> _WHAT TO WORK ON_: After locating the line that contains "Image resolution: width=1130" in the records below, write out exactly that line and each line after it through the one that contains "You are a computer-use agent. Image resolution: width=945", and nothing else.

> _Saved entries_:
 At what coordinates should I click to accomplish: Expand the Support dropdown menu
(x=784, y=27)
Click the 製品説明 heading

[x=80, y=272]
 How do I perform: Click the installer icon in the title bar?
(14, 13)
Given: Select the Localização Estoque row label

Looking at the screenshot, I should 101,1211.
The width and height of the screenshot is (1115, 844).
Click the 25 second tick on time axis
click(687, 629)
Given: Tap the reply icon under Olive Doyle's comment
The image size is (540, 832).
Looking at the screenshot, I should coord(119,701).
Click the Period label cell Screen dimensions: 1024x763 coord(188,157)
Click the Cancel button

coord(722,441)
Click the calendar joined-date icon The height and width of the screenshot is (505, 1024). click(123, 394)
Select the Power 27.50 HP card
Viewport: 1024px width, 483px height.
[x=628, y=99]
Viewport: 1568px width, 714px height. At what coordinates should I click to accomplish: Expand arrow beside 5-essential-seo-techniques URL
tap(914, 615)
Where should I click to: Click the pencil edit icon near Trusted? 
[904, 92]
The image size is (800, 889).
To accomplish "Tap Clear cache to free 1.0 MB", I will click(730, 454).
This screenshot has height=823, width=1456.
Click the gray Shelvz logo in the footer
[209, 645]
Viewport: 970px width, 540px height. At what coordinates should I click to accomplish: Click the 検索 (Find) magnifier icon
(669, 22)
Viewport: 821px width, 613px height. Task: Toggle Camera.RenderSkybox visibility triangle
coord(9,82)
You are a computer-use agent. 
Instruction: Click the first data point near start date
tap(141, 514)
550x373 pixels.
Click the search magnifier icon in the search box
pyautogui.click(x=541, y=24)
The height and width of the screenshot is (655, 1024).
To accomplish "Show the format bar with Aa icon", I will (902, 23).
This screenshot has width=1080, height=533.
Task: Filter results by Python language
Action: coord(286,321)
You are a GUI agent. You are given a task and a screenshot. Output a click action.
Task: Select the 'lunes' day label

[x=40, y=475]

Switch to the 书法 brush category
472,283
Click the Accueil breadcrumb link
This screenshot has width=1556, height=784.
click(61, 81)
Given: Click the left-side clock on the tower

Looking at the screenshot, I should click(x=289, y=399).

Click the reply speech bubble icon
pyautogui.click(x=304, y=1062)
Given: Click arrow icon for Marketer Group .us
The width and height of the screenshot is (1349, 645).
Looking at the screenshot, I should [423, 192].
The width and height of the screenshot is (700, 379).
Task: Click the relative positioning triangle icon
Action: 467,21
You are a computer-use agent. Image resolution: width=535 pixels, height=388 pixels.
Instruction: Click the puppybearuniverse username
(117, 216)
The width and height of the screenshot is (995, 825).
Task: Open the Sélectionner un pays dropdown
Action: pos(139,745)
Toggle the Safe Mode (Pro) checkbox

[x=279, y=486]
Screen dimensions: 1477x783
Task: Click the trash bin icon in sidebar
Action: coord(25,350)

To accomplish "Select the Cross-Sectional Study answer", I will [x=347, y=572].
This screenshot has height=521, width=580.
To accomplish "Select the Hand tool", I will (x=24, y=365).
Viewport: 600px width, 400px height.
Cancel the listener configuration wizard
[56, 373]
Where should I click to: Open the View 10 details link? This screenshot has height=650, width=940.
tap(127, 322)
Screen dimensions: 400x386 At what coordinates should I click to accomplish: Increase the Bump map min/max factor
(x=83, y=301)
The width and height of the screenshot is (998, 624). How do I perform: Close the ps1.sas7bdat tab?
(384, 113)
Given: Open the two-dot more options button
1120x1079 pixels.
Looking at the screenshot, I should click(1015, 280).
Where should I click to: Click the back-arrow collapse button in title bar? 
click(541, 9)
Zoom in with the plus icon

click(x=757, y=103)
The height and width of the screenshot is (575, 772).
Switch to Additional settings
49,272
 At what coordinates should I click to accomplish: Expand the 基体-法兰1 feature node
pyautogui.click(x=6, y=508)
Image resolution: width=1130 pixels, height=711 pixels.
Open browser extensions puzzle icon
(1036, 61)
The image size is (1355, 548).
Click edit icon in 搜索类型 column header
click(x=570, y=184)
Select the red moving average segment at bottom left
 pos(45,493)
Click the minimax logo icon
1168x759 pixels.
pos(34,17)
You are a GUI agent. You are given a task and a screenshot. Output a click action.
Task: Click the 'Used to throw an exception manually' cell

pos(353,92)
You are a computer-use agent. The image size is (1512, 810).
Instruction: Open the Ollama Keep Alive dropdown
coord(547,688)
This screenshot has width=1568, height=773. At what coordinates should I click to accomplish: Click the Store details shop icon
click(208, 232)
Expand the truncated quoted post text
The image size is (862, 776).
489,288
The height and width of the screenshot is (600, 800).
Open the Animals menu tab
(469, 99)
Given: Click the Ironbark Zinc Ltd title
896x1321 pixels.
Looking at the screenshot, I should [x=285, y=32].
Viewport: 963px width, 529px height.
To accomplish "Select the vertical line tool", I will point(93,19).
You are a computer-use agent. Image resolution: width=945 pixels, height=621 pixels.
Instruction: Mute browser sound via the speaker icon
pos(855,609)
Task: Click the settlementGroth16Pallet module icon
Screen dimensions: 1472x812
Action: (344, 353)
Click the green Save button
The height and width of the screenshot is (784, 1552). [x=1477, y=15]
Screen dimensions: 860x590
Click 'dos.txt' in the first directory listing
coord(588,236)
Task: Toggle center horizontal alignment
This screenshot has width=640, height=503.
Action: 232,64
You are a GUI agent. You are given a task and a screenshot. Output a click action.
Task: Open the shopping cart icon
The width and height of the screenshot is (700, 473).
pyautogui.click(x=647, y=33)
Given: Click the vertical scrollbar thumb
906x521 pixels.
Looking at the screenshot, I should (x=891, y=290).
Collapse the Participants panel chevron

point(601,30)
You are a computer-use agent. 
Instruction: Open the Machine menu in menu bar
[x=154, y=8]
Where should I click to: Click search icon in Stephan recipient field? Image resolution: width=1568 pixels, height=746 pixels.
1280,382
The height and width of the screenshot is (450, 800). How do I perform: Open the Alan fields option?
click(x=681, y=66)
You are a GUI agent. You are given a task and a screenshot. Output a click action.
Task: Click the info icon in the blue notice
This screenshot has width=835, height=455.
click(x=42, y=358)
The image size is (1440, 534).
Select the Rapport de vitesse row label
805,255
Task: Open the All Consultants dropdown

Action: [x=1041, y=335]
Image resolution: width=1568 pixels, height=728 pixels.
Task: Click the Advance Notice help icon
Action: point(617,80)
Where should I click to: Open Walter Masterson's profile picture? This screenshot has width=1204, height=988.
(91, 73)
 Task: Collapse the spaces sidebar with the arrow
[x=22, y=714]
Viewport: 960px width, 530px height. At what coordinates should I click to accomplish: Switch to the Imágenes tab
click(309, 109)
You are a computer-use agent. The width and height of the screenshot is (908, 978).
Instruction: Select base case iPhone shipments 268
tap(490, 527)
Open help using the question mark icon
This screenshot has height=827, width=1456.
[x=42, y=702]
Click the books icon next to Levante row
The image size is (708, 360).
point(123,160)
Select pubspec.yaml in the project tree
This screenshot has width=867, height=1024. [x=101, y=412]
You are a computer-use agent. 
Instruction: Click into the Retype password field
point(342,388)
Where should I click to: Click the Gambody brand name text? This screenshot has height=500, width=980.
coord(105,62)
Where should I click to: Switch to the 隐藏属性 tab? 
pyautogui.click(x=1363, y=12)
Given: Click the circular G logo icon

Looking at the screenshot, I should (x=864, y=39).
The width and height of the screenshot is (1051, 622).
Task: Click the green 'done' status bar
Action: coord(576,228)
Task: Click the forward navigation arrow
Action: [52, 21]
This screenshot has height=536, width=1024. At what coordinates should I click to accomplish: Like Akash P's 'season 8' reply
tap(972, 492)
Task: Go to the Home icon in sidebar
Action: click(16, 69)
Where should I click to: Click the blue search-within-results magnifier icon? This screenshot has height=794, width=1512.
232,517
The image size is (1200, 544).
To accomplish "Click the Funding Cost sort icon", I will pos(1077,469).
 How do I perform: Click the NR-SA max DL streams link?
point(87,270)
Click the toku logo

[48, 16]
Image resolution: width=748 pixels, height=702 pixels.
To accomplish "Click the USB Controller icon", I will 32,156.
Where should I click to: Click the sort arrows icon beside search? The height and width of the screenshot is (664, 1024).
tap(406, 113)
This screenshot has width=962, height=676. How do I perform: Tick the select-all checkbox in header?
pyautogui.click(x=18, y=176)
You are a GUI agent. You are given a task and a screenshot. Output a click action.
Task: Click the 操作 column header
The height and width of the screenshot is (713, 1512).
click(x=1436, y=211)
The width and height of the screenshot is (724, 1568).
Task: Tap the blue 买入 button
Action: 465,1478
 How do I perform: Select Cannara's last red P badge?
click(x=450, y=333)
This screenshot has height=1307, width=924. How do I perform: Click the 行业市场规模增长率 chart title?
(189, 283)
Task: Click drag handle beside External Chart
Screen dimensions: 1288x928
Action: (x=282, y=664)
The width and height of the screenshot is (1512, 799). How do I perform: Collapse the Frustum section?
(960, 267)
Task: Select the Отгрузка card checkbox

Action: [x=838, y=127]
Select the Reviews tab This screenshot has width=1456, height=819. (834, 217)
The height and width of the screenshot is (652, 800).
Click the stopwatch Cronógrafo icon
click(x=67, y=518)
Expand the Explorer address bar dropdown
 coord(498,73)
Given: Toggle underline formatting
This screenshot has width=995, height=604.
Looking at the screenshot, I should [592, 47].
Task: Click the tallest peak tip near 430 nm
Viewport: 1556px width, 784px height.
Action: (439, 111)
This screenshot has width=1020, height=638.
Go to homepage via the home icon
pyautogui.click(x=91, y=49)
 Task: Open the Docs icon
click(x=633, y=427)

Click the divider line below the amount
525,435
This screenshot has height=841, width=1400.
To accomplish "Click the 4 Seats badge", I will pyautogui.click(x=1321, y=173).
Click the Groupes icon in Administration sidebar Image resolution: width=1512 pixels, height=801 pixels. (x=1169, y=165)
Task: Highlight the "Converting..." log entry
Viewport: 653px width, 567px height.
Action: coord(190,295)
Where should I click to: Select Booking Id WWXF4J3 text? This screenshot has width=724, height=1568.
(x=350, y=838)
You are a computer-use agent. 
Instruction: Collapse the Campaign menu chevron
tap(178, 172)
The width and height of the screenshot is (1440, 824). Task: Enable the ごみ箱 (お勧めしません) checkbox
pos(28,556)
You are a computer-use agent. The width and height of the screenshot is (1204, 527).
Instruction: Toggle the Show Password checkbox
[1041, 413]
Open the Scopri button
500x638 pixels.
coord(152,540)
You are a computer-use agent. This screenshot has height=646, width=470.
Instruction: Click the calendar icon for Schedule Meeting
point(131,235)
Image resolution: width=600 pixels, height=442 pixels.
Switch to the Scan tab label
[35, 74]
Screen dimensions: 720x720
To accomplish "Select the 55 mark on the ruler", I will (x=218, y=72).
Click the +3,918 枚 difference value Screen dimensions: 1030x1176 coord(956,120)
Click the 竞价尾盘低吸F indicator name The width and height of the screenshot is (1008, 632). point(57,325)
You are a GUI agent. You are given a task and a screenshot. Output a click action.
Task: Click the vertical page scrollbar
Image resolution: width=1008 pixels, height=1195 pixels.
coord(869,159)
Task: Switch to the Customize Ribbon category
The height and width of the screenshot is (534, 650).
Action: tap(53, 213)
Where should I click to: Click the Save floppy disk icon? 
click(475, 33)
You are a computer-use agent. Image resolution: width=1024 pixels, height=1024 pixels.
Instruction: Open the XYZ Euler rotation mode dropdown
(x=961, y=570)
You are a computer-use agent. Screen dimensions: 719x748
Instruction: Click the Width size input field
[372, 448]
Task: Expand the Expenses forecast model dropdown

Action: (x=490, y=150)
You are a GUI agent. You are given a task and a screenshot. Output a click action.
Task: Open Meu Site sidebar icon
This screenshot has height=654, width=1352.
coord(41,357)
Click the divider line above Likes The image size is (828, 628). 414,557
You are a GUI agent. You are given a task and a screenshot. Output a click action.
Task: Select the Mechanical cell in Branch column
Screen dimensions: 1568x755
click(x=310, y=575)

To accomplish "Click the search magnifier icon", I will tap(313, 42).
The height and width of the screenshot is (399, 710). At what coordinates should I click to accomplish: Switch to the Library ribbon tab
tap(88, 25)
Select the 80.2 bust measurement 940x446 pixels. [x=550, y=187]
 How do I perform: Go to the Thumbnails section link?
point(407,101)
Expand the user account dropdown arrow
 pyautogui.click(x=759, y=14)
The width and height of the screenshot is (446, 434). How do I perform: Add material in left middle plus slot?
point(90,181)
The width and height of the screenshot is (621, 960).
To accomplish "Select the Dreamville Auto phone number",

> _SOLUTION TO THE EXERCISE_:
Image resolution: width=1130 pixels, height=711 pixels.
Open browser extensions puzzle icon
(1036, 61)
The image size is (1355, 548).
Click edit icon in 搜索类型 column header
click(x=570, y=184)
Select the red moving average segment at bottom left
 pos(45,493)
Click the minimax logo icon
1168x759 pixels.
pos(34,17)
You are a GUI agent. You are given a task and a screenshot. Output a click action.
Task: Click the 'Used to throw an exception manually' cell

pos(353,92)
You are a computer-use agent. The image size is (1512, 810).
Instruction: Open the Ollama Keep Alive dropdown
coord(547,688)
This screenshot has width=1568, height=773. At what coordinates should I click to accomplish: Click the Store details shop icon
click(208, 232)
Expand the truncated quoted post text
The image size is (862, 776).
489,288
The height and width of the screenshot is (600, 800).
Open the Animals menu tab
(469, 99)
Given: Click the Ironbark Zinc Ltd title
896x1321 pixels.
Looking at the screenshot, I should [x=285, y=32].
Viewport: 963px width, 529px height.
To accomplish "Select the vertical line tool", I will point(93,19).
You are a computer-use agent. Image resolution: width=945 pixels, height=621 pixels.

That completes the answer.